__WHAT THE EXERCISE ASKS__.
Counting only lines that contain "computer", how many are there in the records below? Give the figure alone.

__EXTRACTED RECORDS__.
↓↓↓
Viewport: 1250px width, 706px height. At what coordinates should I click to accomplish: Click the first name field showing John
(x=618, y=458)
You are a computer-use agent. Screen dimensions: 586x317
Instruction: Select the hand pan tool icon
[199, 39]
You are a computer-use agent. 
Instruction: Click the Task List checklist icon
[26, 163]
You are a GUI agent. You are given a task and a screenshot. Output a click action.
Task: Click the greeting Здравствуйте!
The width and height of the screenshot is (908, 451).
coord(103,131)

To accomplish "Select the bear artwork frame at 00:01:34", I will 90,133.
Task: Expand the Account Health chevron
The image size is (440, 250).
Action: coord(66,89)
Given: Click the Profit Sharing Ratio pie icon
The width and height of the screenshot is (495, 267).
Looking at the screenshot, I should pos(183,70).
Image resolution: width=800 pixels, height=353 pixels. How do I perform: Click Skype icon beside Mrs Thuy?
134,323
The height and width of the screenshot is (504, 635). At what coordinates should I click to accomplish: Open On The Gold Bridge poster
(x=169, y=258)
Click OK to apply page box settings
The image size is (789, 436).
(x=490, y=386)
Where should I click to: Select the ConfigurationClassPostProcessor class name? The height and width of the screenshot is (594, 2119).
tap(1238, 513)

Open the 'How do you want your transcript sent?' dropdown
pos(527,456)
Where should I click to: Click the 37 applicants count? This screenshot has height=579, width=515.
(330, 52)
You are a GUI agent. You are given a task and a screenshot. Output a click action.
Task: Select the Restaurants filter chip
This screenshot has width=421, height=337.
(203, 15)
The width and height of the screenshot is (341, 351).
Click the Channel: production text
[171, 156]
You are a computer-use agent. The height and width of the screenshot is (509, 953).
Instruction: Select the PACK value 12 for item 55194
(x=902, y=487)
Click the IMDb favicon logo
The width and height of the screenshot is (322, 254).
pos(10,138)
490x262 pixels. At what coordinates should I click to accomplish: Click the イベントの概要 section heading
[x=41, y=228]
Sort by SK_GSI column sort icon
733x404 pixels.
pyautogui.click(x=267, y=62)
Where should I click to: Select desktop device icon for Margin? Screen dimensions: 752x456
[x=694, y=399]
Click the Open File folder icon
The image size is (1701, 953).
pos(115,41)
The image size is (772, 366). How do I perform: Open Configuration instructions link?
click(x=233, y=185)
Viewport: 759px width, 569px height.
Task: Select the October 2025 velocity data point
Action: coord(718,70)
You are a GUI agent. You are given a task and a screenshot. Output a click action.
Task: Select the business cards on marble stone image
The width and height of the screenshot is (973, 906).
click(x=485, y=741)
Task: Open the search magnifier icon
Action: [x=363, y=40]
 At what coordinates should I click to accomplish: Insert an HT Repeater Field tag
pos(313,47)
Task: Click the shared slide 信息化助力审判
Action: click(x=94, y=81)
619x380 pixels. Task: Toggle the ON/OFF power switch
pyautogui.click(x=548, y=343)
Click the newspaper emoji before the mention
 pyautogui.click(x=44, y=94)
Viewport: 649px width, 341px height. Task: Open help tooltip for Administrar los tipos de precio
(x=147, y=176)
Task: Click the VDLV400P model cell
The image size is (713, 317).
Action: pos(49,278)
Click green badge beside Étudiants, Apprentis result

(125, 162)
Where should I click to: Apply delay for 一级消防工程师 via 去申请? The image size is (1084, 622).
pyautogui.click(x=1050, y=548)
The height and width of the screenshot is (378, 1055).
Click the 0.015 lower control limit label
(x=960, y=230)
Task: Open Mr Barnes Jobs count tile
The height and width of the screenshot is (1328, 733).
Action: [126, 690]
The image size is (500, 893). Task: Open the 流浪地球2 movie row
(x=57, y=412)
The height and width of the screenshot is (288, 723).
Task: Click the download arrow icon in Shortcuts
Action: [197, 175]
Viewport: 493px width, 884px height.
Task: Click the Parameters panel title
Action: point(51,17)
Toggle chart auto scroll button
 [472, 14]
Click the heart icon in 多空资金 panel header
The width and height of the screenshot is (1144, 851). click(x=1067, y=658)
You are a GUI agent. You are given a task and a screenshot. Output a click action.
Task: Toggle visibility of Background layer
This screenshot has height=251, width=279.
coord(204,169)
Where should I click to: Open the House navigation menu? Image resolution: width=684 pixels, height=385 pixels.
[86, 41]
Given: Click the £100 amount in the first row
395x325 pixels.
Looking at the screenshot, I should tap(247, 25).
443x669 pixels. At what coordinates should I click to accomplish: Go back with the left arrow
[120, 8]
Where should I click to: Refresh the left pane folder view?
↑↑↑
__ANSWER SPACE__.
3